Éste en principio debe dominar la palabra, que es una suerte de espada para los

reyes. La palabra como instrumento es un palmario punto de contacto entre la filosofía

política clásica (griega y romana) y la egipcia, quienes saben que los ingeniosos salen

victoriosos de cualquier combate.

Para que todo marche propiciamente, el rey debe rodearse de nobles y tratarlos bien,

de modo que con su favor y buena disposición se vuelva más poderoso. El tratarlos bien

implica hablar con la verdad en todo momento. Debe asimismo propiciarse y conciliarse a
los soldados con prebendas ni deben hacerse distinciones entre los nacidos de buena familia

y los plebeyos.

Es necesario conservar buenas relaciones con los reinos colindantes o vecinos, y si

existen pactos estos deben ser corroborados con buena fe y renovados, debe a su vez

evitarse la guerra.

Es importante además la popularidad del rey, por lo que este debe provocar la gracia

del pueblo y de sus allegados, mitigando el sufrimiento de los hombres llevándoles bien.

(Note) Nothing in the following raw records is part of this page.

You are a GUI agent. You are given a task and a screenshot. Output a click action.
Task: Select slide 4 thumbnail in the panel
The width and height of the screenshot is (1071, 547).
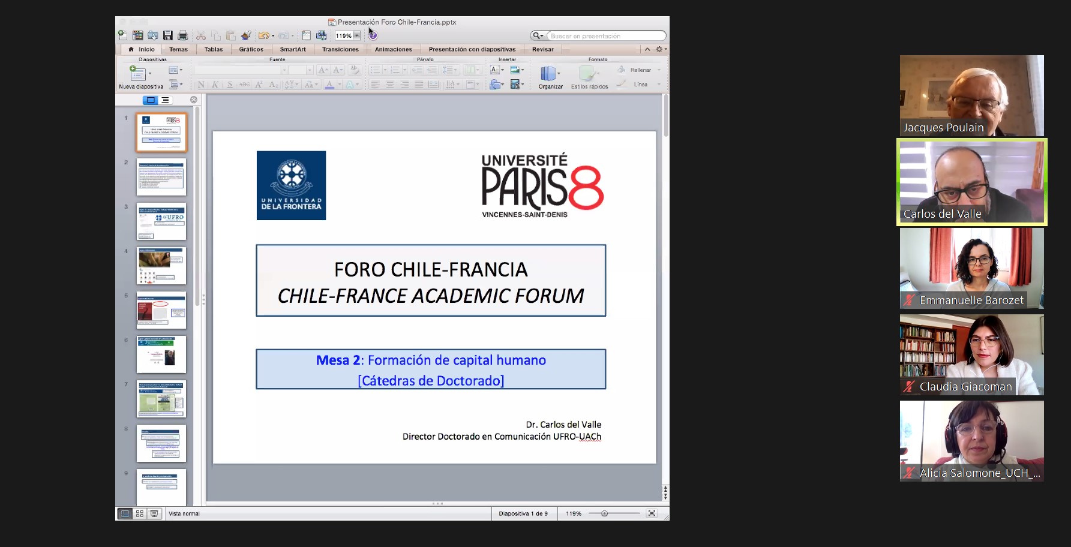coord(161,266)
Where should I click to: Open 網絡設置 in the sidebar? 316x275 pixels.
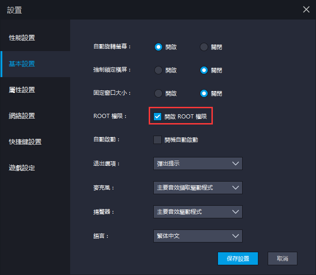(x=22, y=116)
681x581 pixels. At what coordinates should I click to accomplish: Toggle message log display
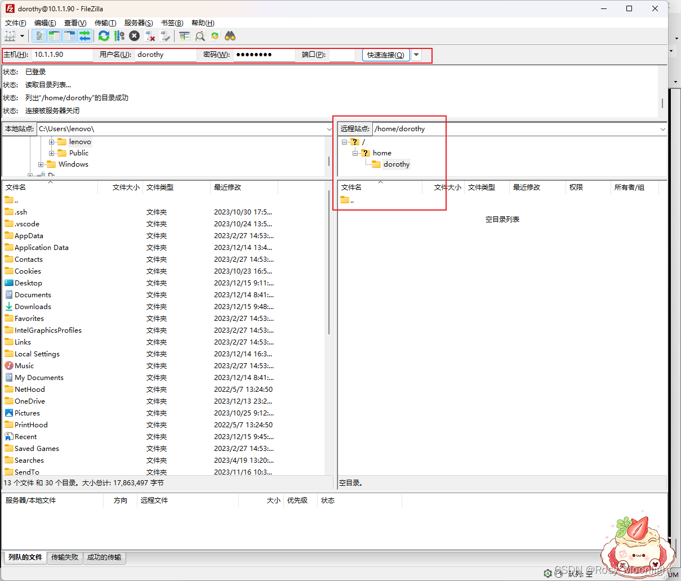click(x=39, y=36)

Todas estas características del faraón, en quien además posee un habitáculo la diosa

Maat, encarnación de la justicia humana, divina y cósmica, de la ordenación y el recto

curso del universo, nos muestran que los egipcios estuvieron conscientes de que había que

dirigir en cierto modo los designios y la voluntad del faraón, quien a diferencia de sus

homólogos en el resto de África, ostentaba un poder realmente social y moral entre sus

súbditos, quienes lo servían gustosos si este con buen gobierno verificaba su divinidad.

BIBLIOGRAFÍA

CERVELLO AUTUORI, José, Sobre la formación de la civilización y la monarquía

faraónicas. Un estudio sociológico e histórico-religioso, Barcelona, Universidad

Autónoma de Barcelona, 1998,

CIMMINO, Franco, Vida cotidiana de los egipcios, traducido por M. García Viñó, Madrid,

EDAF, 1991, 313 pp.

LICHTHEIM, Miriam, Ancient Egyptian Literature: A Book of Readings, vol. I, California,

University of California, 1975, 256 pp.